“Then I’ll wait for the proof, Hawkins; and it will have to be copper-riveted before I turn against Ellis Darrel.”
“Jest a warnin’ I’m handing you, Merriwell,” grinned Hawkins. “And you’re to keep what I said to yourself, mind.”
“Of course, Hawkins. I’m obliged to you for taking all this trouble, but you’re mistaken, and will find it out. It’s the colonel’s business, isn’t it?”
“Now, I’m not sayin’ another word,” answered the deputy, “and maybe I’ve let out more’n I ought to, as it is.”
That ended the brief conversation, and, while it did not shake Merriwell’s confidence in Ellis Darrel, nevertheless it left him with vague forebodings of fresh disaster hanging over the head of the “boy from Nowhere.”
The members of the rival athletic clubs were carefully avoiding each other. There was no display of ill feeling, perhaps because the bad blood had no chance to show itself, or because the presence of the colonel in the Gold Hill camp was a restraining influence. Be that as it may, yet the topic of conversation in both camps was the hundred-yard dash to be run on the following afternoon. The object of the race, unique in the annals of sport, lent the event a fascination which nothing else could have done. Until ten o’clock the affair was discussed by the Ophir fellows, and then, agreeable to schedule, lights went out and the Ophir lads sought their blankets.

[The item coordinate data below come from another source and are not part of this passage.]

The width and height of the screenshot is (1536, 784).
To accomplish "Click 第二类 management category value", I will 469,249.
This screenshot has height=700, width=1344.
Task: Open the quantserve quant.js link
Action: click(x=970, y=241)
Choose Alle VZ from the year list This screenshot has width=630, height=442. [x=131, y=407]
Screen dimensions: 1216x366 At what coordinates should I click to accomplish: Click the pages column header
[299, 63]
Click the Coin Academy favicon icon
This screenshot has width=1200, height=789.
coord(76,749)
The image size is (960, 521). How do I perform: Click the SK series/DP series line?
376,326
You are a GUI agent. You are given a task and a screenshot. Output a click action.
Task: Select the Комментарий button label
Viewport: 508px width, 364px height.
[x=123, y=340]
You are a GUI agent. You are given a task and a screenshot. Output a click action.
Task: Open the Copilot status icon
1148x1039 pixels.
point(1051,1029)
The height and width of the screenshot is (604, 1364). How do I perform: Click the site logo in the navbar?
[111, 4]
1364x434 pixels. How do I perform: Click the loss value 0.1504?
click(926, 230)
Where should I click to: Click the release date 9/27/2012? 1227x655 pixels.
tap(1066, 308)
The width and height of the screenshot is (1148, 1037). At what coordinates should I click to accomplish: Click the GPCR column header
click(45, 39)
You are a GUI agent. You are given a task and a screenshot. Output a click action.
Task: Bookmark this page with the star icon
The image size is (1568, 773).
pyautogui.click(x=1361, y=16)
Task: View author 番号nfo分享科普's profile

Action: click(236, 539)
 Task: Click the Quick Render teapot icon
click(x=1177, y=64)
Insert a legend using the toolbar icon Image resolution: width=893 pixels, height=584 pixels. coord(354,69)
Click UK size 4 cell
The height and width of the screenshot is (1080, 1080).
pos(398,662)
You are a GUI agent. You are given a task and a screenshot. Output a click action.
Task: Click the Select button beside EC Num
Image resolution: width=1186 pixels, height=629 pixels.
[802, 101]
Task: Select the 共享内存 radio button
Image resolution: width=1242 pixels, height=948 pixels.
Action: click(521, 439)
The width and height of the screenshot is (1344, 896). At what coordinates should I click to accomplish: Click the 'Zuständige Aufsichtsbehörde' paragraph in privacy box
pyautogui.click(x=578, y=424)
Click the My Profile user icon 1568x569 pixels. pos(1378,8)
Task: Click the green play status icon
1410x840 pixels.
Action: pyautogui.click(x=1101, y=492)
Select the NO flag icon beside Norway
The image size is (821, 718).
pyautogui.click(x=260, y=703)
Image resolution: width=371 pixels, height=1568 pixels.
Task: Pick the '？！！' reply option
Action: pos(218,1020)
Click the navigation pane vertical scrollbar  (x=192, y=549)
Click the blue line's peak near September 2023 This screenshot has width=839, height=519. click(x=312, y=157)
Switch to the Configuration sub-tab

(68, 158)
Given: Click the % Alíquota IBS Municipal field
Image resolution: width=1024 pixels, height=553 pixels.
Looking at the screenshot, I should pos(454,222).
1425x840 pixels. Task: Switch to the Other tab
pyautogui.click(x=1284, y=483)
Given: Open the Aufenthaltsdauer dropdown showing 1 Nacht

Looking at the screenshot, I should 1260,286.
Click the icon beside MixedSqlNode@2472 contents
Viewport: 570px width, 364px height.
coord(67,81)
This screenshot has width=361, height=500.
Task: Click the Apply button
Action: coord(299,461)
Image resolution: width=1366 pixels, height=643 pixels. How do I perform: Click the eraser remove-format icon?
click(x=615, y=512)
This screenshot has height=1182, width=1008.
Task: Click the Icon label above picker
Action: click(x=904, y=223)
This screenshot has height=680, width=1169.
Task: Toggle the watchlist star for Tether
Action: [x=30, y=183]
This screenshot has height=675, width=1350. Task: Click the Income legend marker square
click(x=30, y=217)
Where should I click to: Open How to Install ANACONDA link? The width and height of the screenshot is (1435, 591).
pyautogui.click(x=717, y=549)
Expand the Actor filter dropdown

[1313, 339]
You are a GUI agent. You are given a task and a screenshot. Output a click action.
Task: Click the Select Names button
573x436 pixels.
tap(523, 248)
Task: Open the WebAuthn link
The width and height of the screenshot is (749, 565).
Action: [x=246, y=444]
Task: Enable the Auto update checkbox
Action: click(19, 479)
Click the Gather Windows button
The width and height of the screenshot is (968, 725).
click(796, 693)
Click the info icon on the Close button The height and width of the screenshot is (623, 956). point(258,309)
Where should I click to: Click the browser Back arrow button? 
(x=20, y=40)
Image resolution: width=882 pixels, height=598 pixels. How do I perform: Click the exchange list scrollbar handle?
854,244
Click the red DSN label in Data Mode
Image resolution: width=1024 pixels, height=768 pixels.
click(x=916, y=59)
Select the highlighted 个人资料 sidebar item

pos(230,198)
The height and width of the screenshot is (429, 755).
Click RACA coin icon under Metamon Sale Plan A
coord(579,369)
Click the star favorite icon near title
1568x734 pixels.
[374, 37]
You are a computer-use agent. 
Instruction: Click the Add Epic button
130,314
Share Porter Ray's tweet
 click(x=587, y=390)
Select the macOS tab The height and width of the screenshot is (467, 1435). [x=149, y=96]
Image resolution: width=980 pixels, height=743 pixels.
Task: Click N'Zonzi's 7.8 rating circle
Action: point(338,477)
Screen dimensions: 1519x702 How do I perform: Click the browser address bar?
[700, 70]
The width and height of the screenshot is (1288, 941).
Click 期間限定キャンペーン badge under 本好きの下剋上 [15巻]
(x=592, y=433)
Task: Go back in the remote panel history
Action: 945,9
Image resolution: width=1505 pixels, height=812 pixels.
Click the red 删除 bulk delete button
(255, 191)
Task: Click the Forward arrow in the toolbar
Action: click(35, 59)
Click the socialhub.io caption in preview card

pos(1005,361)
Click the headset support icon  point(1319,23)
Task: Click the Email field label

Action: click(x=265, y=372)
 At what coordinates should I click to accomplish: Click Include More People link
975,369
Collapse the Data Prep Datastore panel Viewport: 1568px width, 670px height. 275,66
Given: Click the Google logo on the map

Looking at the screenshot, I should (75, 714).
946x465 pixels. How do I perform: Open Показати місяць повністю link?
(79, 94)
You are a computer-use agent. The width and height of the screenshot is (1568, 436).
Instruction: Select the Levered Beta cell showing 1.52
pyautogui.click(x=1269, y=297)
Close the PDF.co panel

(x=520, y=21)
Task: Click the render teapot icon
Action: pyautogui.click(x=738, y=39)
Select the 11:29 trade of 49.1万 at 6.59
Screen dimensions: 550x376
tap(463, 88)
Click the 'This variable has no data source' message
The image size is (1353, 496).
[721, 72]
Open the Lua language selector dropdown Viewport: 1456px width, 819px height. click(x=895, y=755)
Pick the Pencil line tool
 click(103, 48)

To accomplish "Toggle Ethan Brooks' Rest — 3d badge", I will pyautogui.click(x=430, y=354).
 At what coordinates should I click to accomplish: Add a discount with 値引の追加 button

By an arrangement, enforced from the very first night that Frank and his companions went into camp, a watch of three was posted to look after the live stock and other property during the night. A trio of lads went on sentry-go from seven to eleven; when their duty was finished, they aroused three others to do guard duty from eleven to three; and these, in turn, awoke three more for the morning watch from three to seven. On this night, the first to be passed on the flat with the Gold Hillers, Ballard was one of the three who had the midwatch of four hours around midnight. Ballard’s post was in the cañon, just below the flat, where the saddle and pack stock had been gathered.
He had a lonely vigil for an hour. Somewhere in the neighboring hills the coyotes were howling—a noise, by the way, not calculated to soothe a person’s nerves. While Ballard was listening to the coyotes, and thinking more or less about the next day’s race, he heard a sound as of some one sliding down the slope from the flat. Alert on the instant, Ballard started up and peered into the gloom and listened. Some one was breathing heavily and floundering and stumbling through bushes and over stones.
“Can’t be a prowler,” murmured Ballard, “for he’s making too much noise. I’ll just lay hands on the fellow and make him give an account of himself.”
Creeping forward, and screening himself as well as he could in the shadows, Ballard was able to rise up suddenly and seize the wabbling figure.